Many stars, including the Sun, periodically display starspots, cooler areas of the surface associated with higher local concentrations of the stellar magnetic field. They can sometimes be a couple thousand Kelvin cooler than the surrounding regions of the stellar photosphere. My reasoning is that because surface flux from a star is proportional to $T^4$, with $T$ the photospheric temperature, if a large portion of the star was covered by starspots, we could see a significant reduction in flux, and I'm trying to use such a star in my universe.
The thing is, I don't know just how dramatic the effect could be.
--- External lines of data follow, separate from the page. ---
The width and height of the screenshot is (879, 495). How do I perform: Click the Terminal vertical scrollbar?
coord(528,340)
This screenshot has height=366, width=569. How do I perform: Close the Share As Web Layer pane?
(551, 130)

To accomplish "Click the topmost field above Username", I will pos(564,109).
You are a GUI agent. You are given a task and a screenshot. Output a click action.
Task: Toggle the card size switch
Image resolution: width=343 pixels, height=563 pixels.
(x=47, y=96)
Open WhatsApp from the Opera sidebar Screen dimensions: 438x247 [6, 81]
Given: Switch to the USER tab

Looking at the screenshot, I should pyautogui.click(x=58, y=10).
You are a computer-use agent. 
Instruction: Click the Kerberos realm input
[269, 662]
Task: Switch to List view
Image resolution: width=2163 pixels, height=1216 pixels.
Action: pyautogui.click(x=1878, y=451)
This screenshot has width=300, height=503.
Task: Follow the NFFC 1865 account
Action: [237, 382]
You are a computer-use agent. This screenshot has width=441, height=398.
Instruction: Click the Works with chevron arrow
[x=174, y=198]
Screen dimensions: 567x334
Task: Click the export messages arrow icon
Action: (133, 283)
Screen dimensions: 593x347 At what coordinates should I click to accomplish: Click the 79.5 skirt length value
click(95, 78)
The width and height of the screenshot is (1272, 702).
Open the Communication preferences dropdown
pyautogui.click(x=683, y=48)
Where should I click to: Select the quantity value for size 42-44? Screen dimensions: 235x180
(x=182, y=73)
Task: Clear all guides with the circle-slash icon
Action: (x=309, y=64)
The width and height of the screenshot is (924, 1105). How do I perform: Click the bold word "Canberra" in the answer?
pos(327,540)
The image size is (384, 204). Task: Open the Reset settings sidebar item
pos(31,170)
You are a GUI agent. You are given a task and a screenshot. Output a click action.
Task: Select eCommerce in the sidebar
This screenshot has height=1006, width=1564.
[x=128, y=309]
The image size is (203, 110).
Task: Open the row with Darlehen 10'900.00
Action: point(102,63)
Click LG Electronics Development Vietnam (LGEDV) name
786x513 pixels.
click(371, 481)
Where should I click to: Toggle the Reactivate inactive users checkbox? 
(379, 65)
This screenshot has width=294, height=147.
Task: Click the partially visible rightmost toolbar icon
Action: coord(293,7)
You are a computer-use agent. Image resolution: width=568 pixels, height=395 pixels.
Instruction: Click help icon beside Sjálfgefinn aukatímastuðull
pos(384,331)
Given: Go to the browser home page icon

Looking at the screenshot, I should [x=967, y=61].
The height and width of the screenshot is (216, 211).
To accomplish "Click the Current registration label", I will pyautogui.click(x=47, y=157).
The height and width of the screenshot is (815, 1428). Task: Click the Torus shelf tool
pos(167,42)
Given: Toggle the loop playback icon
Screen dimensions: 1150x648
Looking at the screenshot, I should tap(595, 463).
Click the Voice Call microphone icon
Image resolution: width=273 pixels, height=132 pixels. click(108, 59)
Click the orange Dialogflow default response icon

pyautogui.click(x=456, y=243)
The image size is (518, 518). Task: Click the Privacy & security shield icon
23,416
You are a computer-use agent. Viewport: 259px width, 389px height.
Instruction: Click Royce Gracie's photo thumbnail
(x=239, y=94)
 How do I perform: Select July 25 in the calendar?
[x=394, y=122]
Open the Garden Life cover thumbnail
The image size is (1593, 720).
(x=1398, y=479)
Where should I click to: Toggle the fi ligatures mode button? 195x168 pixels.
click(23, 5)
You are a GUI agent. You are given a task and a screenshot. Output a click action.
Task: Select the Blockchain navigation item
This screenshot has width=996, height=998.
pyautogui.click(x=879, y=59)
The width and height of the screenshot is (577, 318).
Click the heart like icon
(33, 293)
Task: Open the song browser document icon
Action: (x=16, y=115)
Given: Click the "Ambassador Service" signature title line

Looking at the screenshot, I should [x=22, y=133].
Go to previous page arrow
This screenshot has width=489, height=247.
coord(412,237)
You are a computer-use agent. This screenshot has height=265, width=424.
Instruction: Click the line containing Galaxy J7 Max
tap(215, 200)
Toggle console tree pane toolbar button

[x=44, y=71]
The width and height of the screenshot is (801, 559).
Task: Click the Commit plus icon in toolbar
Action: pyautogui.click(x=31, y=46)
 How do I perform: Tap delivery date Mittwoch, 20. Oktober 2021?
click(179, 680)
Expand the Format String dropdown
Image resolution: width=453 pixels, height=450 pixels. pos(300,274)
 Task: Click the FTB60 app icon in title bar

I can't say that I know much about starspots, and while Wikipedia claims that up to 30% of the surface of a star can be covered,
- The claim is not backed up by a citation.
- It's not clear if that's the theoretical limit or just the maximum value found in observations.
- Wikipedia doesn't say in what type of stars this dramatic coverage is seen.
- Another site claims a limit of at least 66%.
Therefore, what is the upper limit for the amount of a star's surface that can be covered by starspots at a given time? I'm hoping for main sequence stars of between $0.5M_{\odot}$ and $3M_{\odot}$, but I would be okay if we need to go outside those boundaries to cover a significant portion of the surface.
As a note, when I say "starspot", I'm looking for a region roughly $\sim1000\text{ K}$ to $2000\text{ K}$ cooler than the normal stellar photosphere outside the period of starspot activity. In other words, the spot is not necessarily substantially cooler than the regions around it at a given time, if it happens to be in a large region of magnetic activity, but it's cooler than the same location would be if there was no magnetic activity at all.